Jorge Cano 
Agencia Reforma

CDMX.- El SAT apretó a los contribuyentes con una lluvia de auditorías y obtuvo lo que quería: más dinero.

De enero a septiembre de 2020, el Servicio de Administración Tributaria (SAT) recaudó 417 mil millones de pesos a través de auditorías, 136 por ciento real más que en el mismo lapso de 2019 y el mayor monto registrado para un periodo similar, según datos de la Secretaría de Hacienda (SHCP).

Se trata de auditorías que hace el fisco sin necesidad de judicialización, es decir, sin “pelear” con el contribuyente ante alguna instancia judicial.

Este monto equivale a la mitad del gasto que han hecho hasta septiembre todas las secretarías y dependencias federales o bien, es equivalente al presupuesto total planeado para el próximo año para la Secretaría de Educación Pública (SEP) y la de Seguridad y Protección Ciudadana (SSPC).

Según explica Hacienda en su último reporte, el avance en esta recaudación es resultado de realizar más actos de fiscalización y la mejora en la efectividad de cada uno de éstos.

Sólo en el periodo referido hizo 60 mil 617 actos, un crecimiento de 26.4 por ciento.

Al interior de estos actos destacan los procedimientos masivos o sectoriales, en los que el fisco manda cartas de forma masiva para revisar ejercicios fiscales, explicó Guillermo Mendieta, miembro de la Comisión de Auditoría del Colegio de Contadores Públicos de México (CCPM).

Esto le ha permitido al fisco lograr una mayor rentabilidad de la fiscalización, pues en 2019, por cada peso invertido en auditorías obtuvo 84.9 pesos, mientras que en lo que va de 2020 ha obtenido 153.8 pesos.

“La autoridad está mandando cartas de forma masiva a todos los contribuyentes para revisar los últimos 5 ejercicios fiscales, incluso para empresas que tienen menos de un año de haberse constituido”, aseguró Mendieta.

Al incrementar la cantidad de acercamientos con los contribuyentes, explicó, aumentan las probabilidades de encontrar discrepancias, aunque sean pequeñas.
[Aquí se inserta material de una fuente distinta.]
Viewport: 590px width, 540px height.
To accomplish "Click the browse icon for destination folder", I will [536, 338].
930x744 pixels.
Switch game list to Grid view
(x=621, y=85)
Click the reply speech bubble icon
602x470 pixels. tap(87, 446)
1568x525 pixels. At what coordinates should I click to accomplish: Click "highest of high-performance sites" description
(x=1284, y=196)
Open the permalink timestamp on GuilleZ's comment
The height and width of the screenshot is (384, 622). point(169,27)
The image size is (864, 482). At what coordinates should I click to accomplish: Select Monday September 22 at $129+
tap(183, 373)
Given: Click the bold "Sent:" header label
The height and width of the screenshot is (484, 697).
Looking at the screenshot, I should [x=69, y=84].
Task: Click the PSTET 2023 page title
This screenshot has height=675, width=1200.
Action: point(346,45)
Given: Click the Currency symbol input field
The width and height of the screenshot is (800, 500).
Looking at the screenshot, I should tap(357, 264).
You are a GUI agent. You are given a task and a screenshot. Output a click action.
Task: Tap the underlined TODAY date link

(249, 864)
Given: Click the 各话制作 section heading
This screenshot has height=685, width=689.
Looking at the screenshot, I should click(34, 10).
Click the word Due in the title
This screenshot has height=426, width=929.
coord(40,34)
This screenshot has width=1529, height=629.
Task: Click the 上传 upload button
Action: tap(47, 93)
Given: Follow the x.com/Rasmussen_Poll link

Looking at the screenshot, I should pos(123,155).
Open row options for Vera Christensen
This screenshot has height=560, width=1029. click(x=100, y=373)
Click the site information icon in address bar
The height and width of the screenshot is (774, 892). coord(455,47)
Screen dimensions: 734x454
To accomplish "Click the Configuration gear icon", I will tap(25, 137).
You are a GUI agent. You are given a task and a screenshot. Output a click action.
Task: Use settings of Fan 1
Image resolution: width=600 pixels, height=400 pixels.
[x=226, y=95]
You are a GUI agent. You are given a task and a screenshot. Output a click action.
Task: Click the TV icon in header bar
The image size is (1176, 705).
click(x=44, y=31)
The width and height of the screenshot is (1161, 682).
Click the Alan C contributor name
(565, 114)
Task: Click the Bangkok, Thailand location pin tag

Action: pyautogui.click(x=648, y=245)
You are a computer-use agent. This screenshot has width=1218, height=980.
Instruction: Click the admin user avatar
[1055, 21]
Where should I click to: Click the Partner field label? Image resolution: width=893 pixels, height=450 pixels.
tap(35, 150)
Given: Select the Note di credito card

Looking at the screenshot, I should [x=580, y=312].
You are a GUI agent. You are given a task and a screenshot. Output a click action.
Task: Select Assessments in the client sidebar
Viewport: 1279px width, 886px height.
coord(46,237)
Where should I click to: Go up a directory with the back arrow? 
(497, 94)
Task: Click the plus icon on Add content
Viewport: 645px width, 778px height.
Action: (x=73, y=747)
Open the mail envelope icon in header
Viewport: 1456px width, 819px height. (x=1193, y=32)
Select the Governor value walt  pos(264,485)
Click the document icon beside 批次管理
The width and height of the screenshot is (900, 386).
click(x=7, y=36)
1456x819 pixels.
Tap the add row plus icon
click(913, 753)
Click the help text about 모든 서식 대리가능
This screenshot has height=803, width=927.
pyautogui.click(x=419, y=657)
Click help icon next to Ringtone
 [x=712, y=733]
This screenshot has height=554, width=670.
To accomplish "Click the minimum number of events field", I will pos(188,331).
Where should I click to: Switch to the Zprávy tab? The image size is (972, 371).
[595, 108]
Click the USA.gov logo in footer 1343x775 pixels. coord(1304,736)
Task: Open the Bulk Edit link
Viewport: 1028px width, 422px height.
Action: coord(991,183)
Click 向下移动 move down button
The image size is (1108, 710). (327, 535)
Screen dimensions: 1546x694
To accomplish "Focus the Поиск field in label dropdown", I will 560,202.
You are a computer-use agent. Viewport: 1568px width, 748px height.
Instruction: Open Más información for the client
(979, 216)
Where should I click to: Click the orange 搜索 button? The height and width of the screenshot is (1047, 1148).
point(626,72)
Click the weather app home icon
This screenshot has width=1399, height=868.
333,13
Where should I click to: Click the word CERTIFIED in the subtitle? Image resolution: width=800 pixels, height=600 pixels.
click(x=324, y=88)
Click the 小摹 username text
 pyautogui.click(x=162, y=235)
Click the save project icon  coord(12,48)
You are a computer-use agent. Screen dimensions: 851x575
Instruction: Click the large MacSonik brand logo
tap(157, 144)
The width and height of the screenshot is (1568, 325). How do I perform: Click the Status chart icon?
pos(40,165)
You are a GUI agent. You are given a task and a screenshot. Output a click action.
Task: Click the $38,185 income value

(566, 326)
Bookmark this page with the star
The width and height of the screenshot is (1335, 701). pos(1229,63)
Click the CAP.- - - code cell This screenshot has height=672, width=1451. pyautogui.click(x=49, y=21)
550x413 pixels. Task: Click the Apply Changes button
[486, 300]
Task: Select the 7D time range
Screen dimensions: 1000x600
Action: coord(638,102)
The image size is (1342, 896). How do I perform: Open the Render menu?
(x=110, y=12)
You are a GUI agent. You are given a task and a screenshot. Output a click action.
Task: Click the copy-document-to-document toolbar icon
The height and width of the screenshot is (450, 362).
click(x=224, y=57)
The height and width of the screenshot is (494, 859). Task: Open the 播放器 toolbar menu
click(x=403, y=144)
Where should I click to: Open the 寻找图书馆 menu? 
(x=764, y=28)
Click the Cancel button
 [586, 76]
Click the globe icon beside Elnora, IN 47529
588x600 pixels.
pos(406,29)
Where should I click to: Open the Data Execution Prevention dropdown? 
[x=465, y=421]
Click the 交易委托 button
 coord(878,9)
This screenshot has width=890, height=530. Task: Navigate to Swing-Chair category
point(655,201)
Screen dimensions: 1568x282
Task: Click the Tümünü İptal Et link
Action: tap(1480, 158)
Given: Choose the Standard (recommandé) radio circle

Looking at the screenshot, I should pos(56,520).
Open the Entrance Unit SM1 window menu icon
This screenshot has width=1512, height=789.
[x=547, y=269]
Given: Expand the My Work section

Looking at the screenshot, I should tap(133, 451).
Así el fisco genera una mayor percepción de riesgo ante la que los contribuyentes aceptan regularizar su situación y pagar.

La mayor fiscalización y eficiencia se refleja en la duración de reuniones en las oficinas del SAT, pues según el especialista, las reuniones entre contribuyentes y el fisco son también más cortas. Antes las reuniones duraban una hora en promedio, ahora duran 25 minutos.

De los 417 mil millones recuperados en auditorías, 254 mil millones se realizaron mediante cobros en efectivo y 163 mil millones se consideraron ingresos virtuales, es decir, recursos que los contribuyentes ya no podrán solicitar como devoluciones, compensaciones o pérdidas fiscales, lo que incrementa la recaudación.

La actual Administración apuesta a mejorar la eficiencia recaudatoria para evitar la caída de los ingresos públicos.

El total cobrado se registra como parte de los ingresos públicos para cubrir el presupuesto, sin que estos tengan un fin especifico.